■ **SOURCE DOCUMENT**
....................

1

I have this large file with the follow format:

Unique String \t Information

In my program I need to read this file to get the Information through the Unique String key. Since the performance is important, I can't read each line looking for the key everytime, besides I can't load the file in memory because it is too heavy. Then I'd like to read the file only once and then build an index with the String key and the position(in byte) of that in file. This index is something like a HashMap with the key been the Unique String and the value been the bytes in file where the key appears.

Seems that RandomAccessFile could do this, but I don't know how.

So, how can I build this index and then access an specific line by this index?

Marcelo Machado
  • 1,179
  • 2
  • 13
  • 33
  • 1
    Hint: `HashMap`would be useful. – jack jay Feb 06 '17 at 20:56
  • @BackSlash There is no problem to read the file to build the index, since it will be done only one time. What I need is to build the index(in bytes) to jump to the specific byte. The question that you said is duplicated there is no solution to build this index. – Marcelo Machado Feb 06 '17 at 21:05
  • @jackjay I think so, but I don't know how to access the specific byte – Marcelo Machado Feb 06 '17 at 21:10
  • @MarceloMachado what do you mean by "build an index to access a specific byte" - is it a specific byte for specific key ? why can you use HashMap where the key is the unique string and the value is byte array ? – Mzf Feb 06 '17 at 21:12
  • @MarceloMachado `I need to read this file to get the Information through the Unique String key` is much more important for solution rather than building an index. Once you make map you dont need to read specific byte from file. – jack jay Feb 06 '17 at 21:16
  • @Mzf maybe my question is not good enough to understand, but perhaps you could help-me. What I want is exactly this you said. How can I create this HashMap with these bytes and how can I go to this specific byte in a text file? – Marcelo Machado Feb 06 '17 at 21:17
  • @MarceloMachado again I'm not sure what are you asking.... (1) given a uniqe string - get a byte in a specific location (2) given a byte - find where this byte is located in the file. which one did you mean ? – Mzf Feb 06 '17 at 21:19
  • @Mzf The problem is I can't read each line of the file looking for the String because it is too slow. Then I need to access the line directly, to do this I think I need an Index that store the key and the bytes that indicates where your cursor should go to get the information. What I don't know is how to do so! – Marcelo Machado Feb 06 '17 at 21:32
  • @jackjay You say a map with the key been the unique String and the value been the information? If so, I can't do this because is too much thing to put in memory. – Marcelo Machado Feb 06 '17 at 21:34
  • @MarceloMachado so a HashMap between key to the line of the key is what you are looking for ? according to the next - it's not possible: http://stackoverflow.com/questions/2312756/how-to-read-a-specific-line-using-the-specific-line-number-from-a-file-in-java – Mzf Feb 06 '17 at 21:35
  • @Mzf This is what I want, but look at szgal comment. He said "And, without having an index of the positions of a byte in a file, the only way to know where those bytes are is to read it and look for it". what I want is to create this index! – Marcelo Machado Feb 06 '17 at 21:43
  • @MarceloMachado I have added a compile-able example to my answer. – matt Feb 07 '17 at 07:08

2 Answers2

2

The way I am going to suggest is to read the file, and keep track of the position. Store the position along the way in a map so you can look it up later.

....................

■ **INFORMATION SHOWN**
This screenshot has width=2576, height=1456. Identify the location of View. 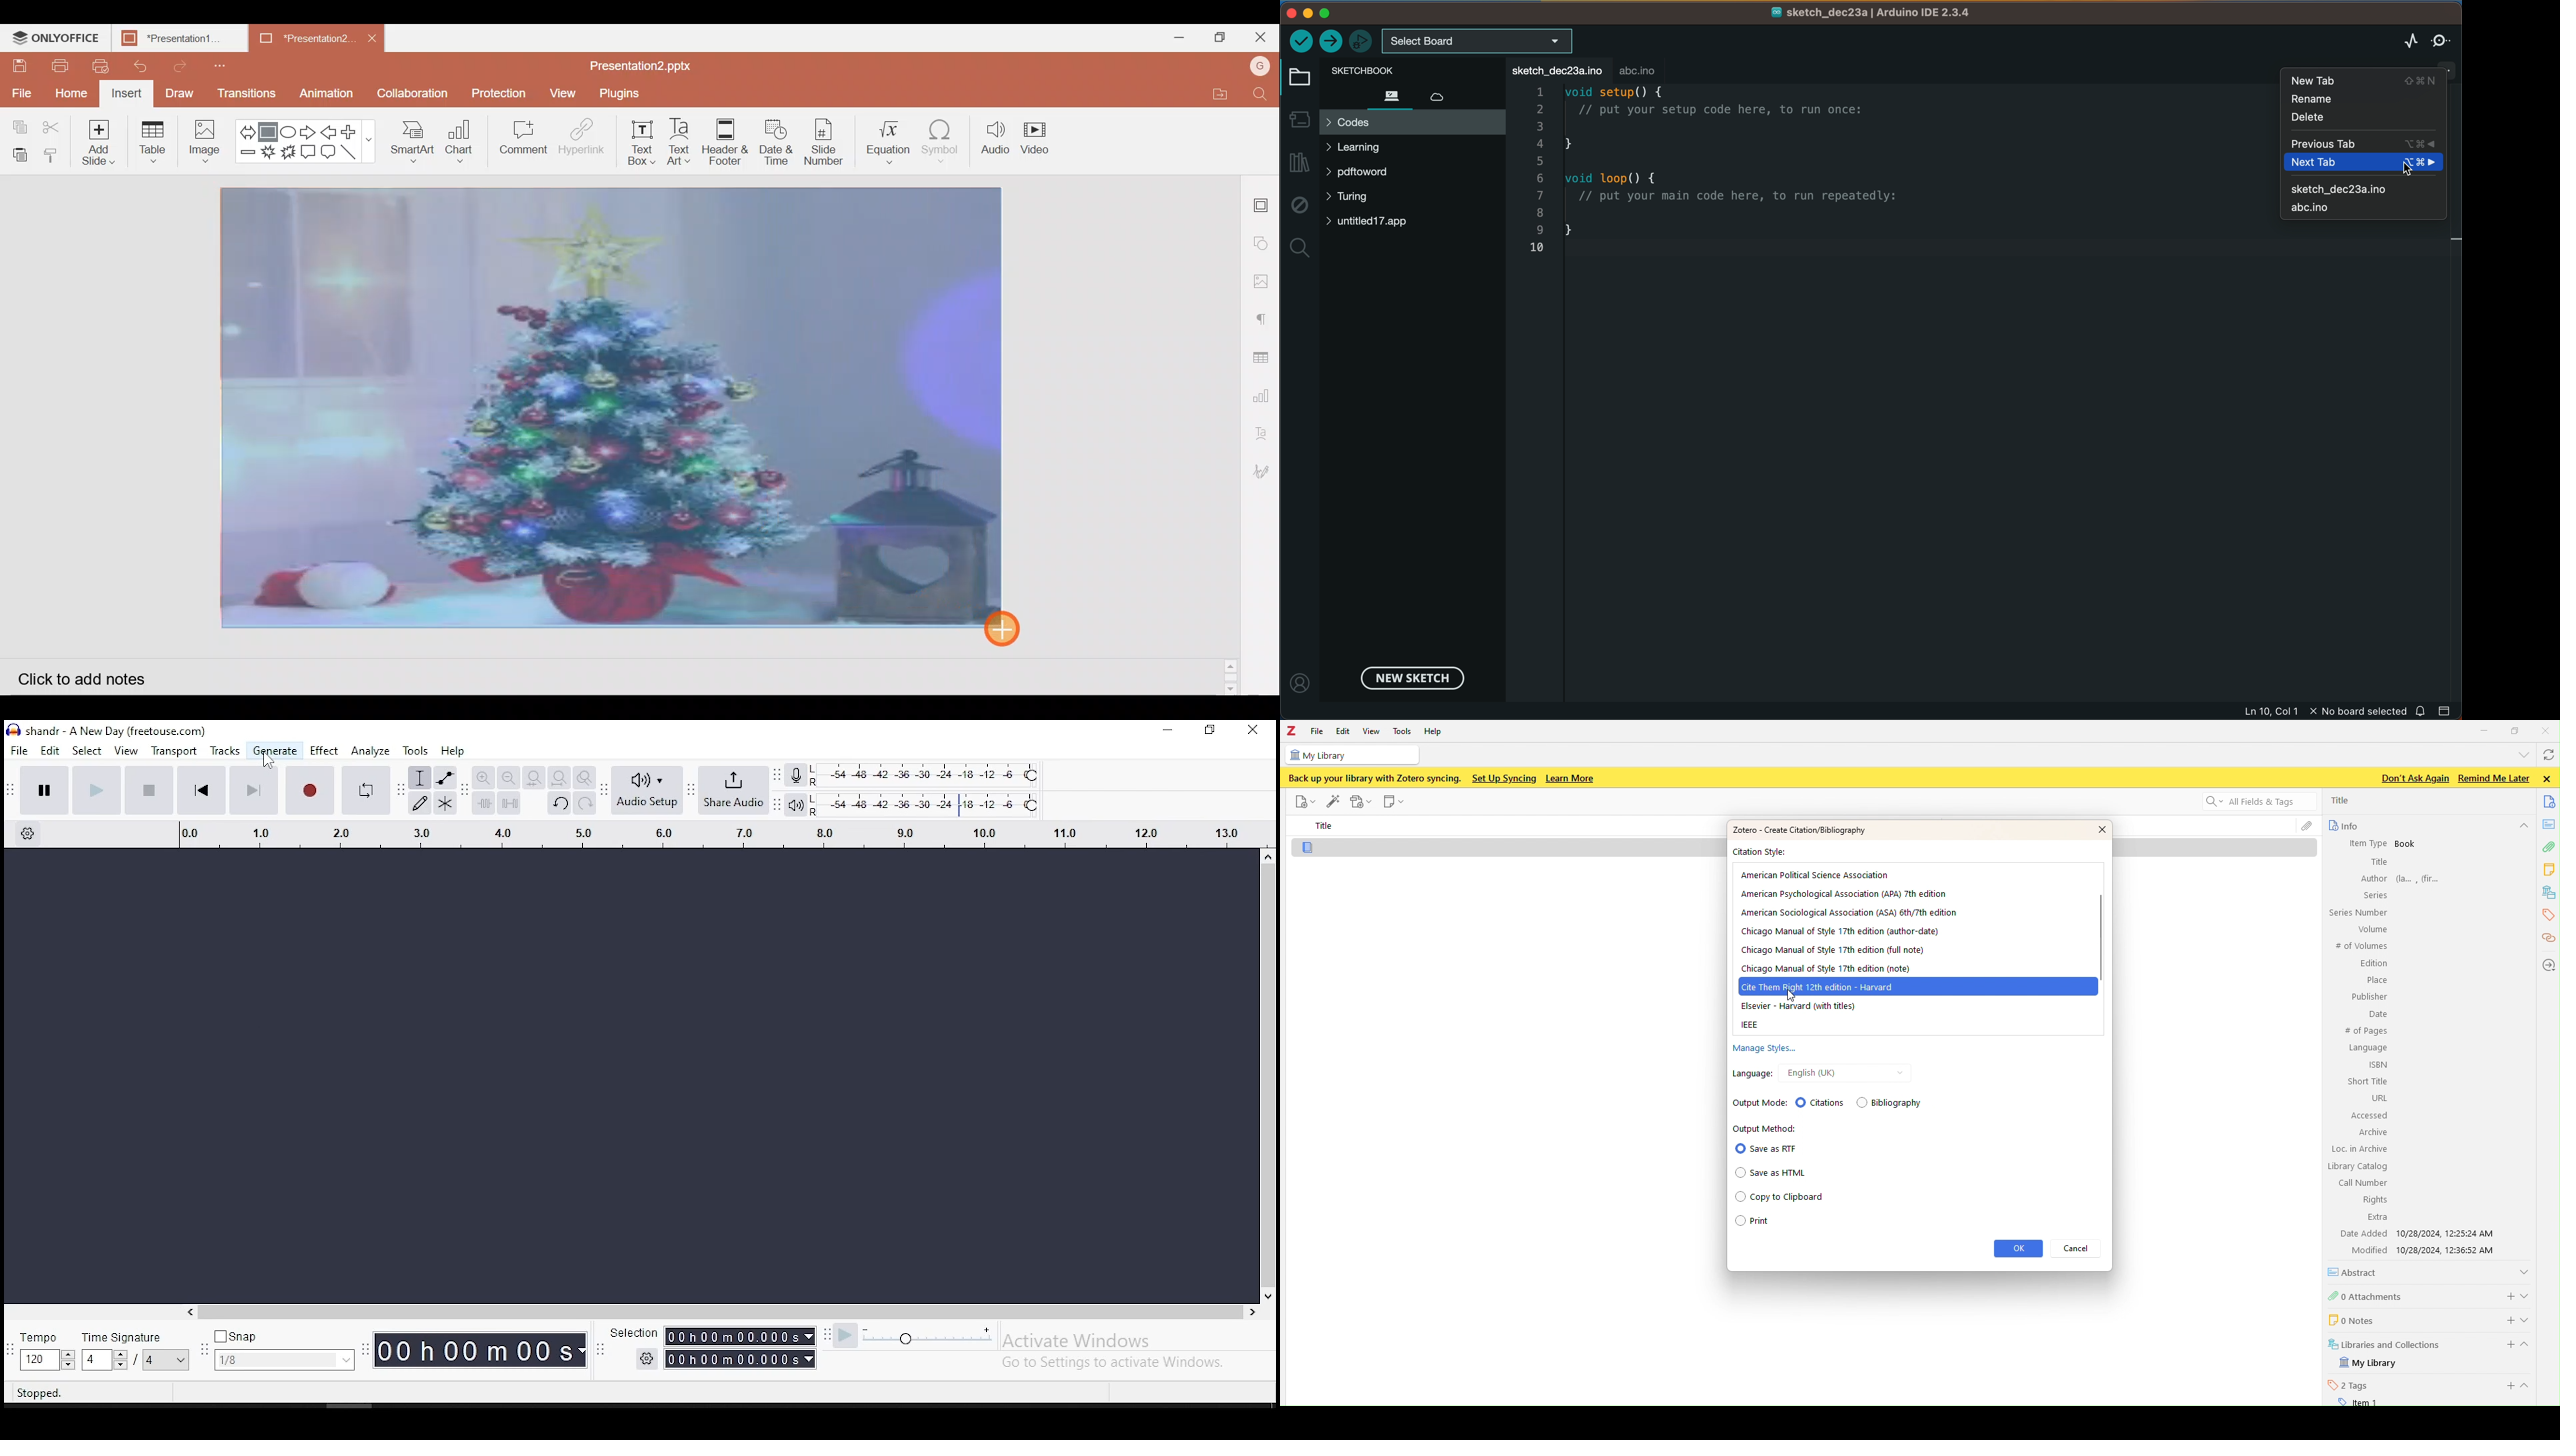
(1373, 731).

....................

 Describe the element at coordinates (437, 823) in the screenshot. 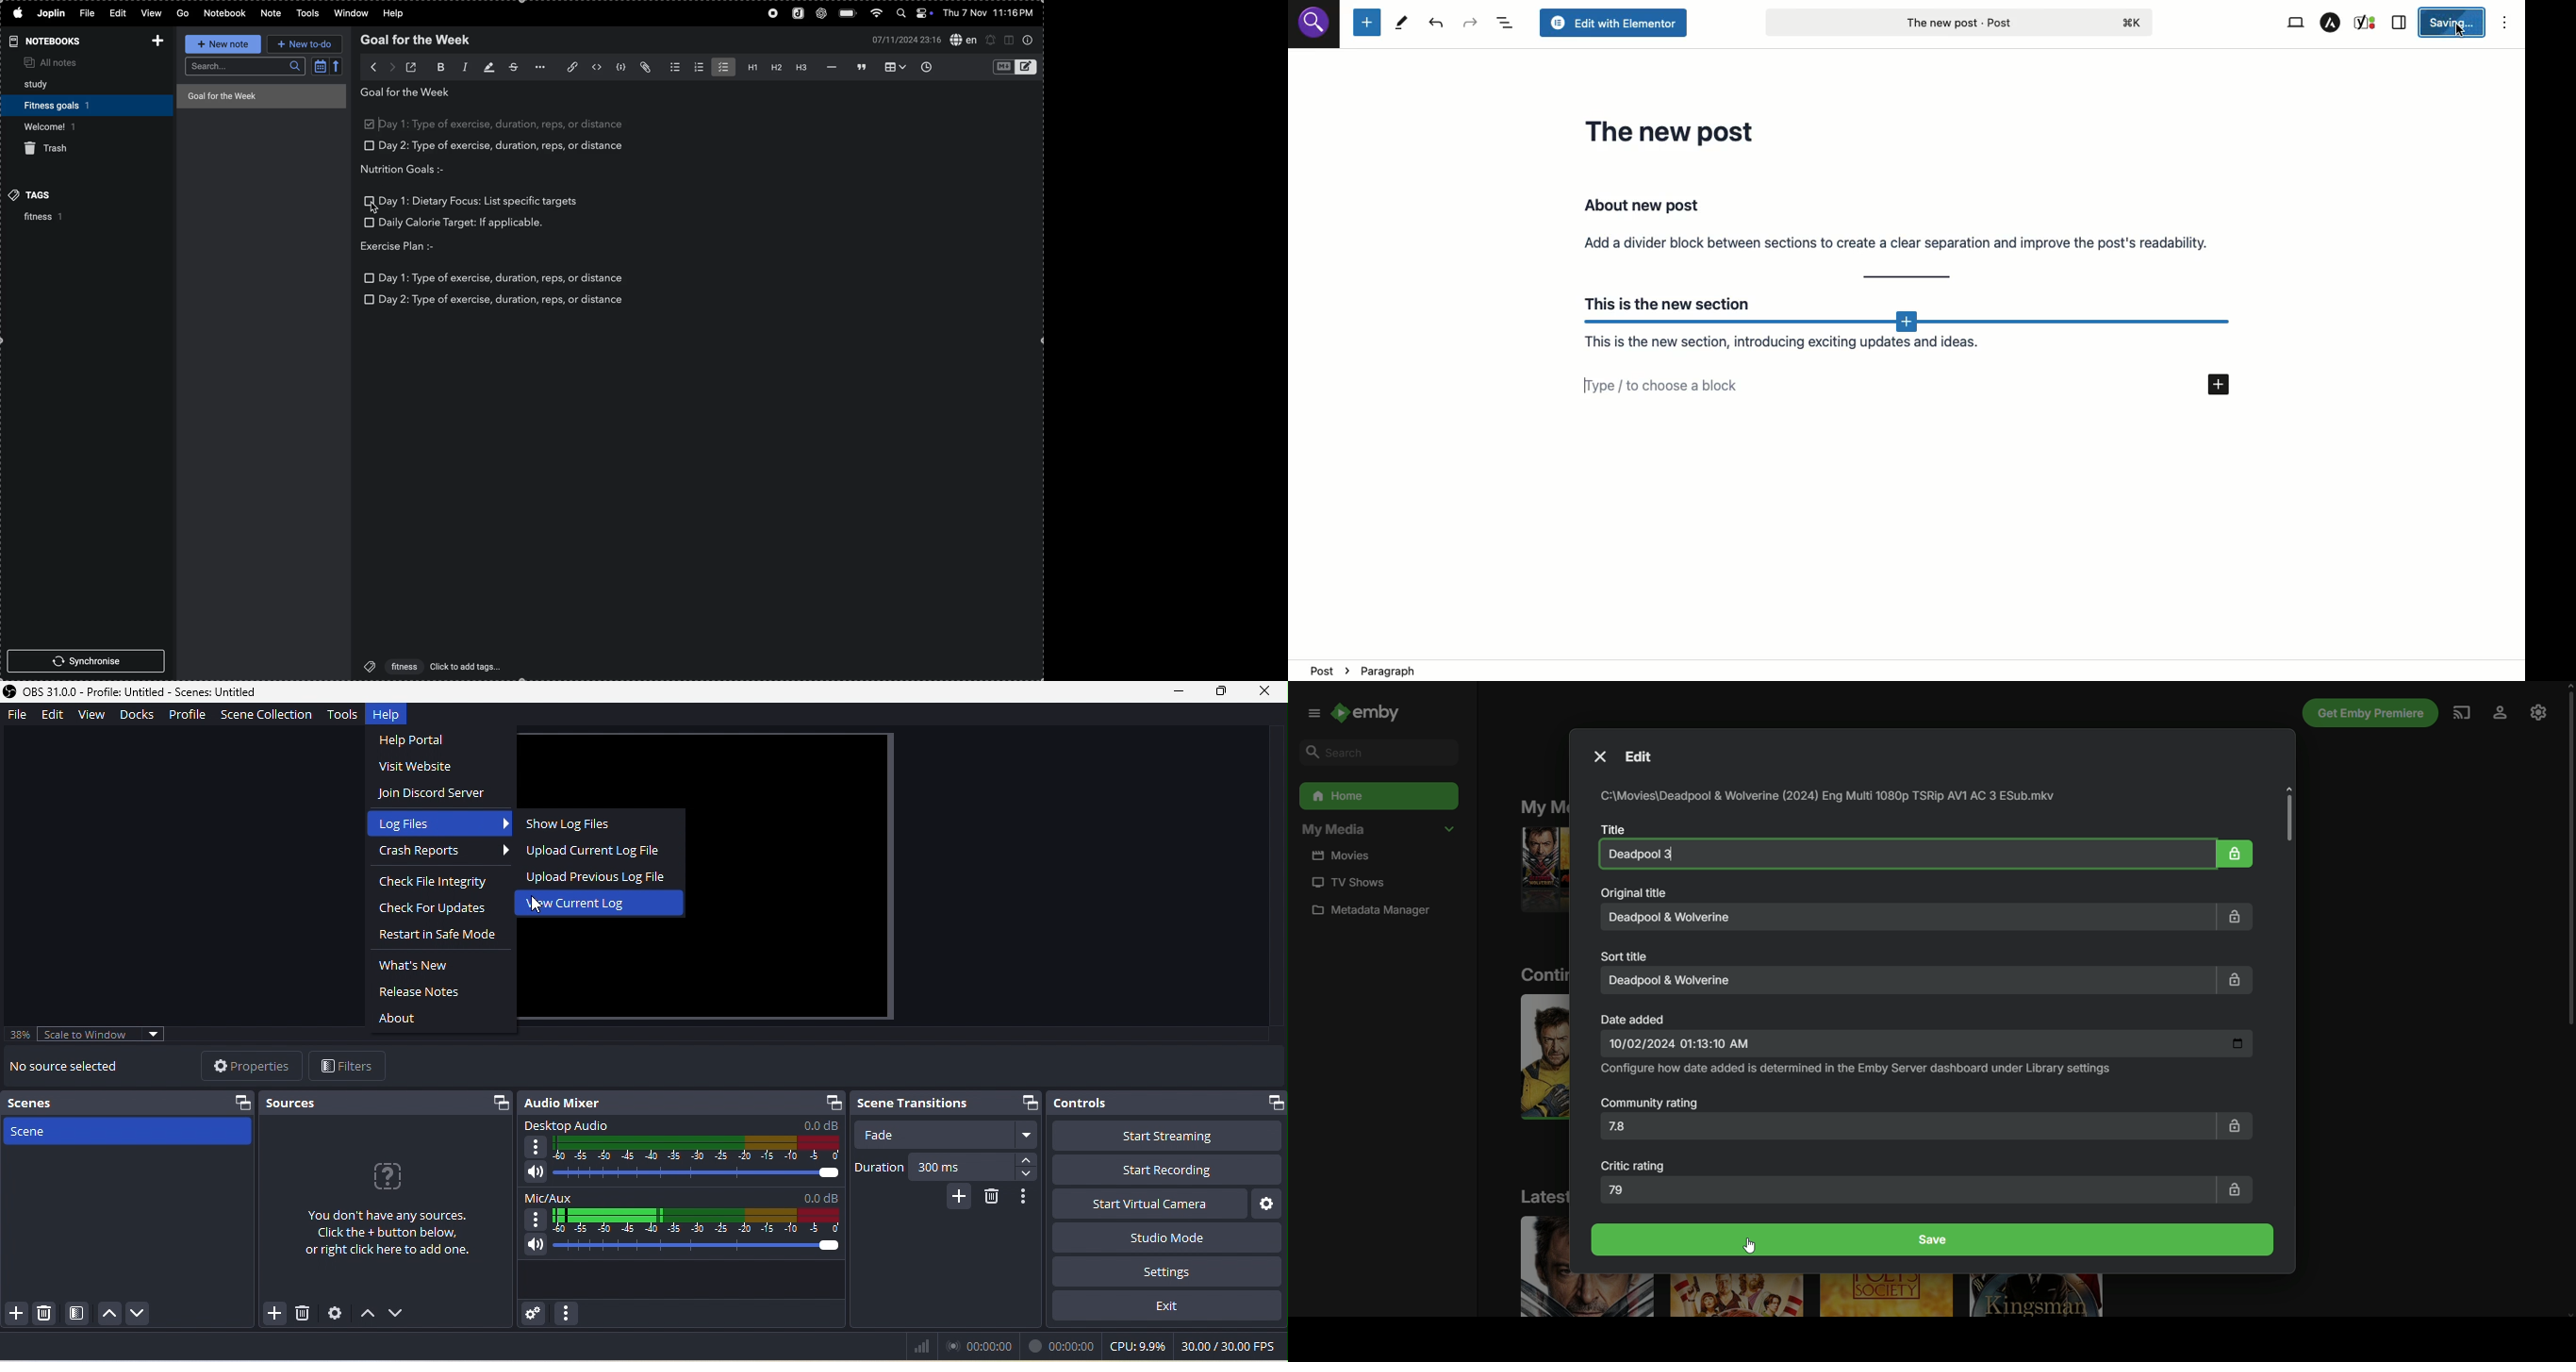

....................

■ **TASKS TO COMPLETE**
• A. In the forum thread about indexing a large file, which Java class does the asker think could do the job?
• B. In the forum thread about indexing a large file, edit the stretch from "The way I am" through "it up later." so that "position" becomes "byte offset".
You can answer everything here without the rows.

■ **ANSWERS GIVEN**
• A. RandomAccessFile

• B.
The way I am going to suggest is to read the file, and keep track of the byte offset. Store the byte offset along the way in a map so you can look it up later.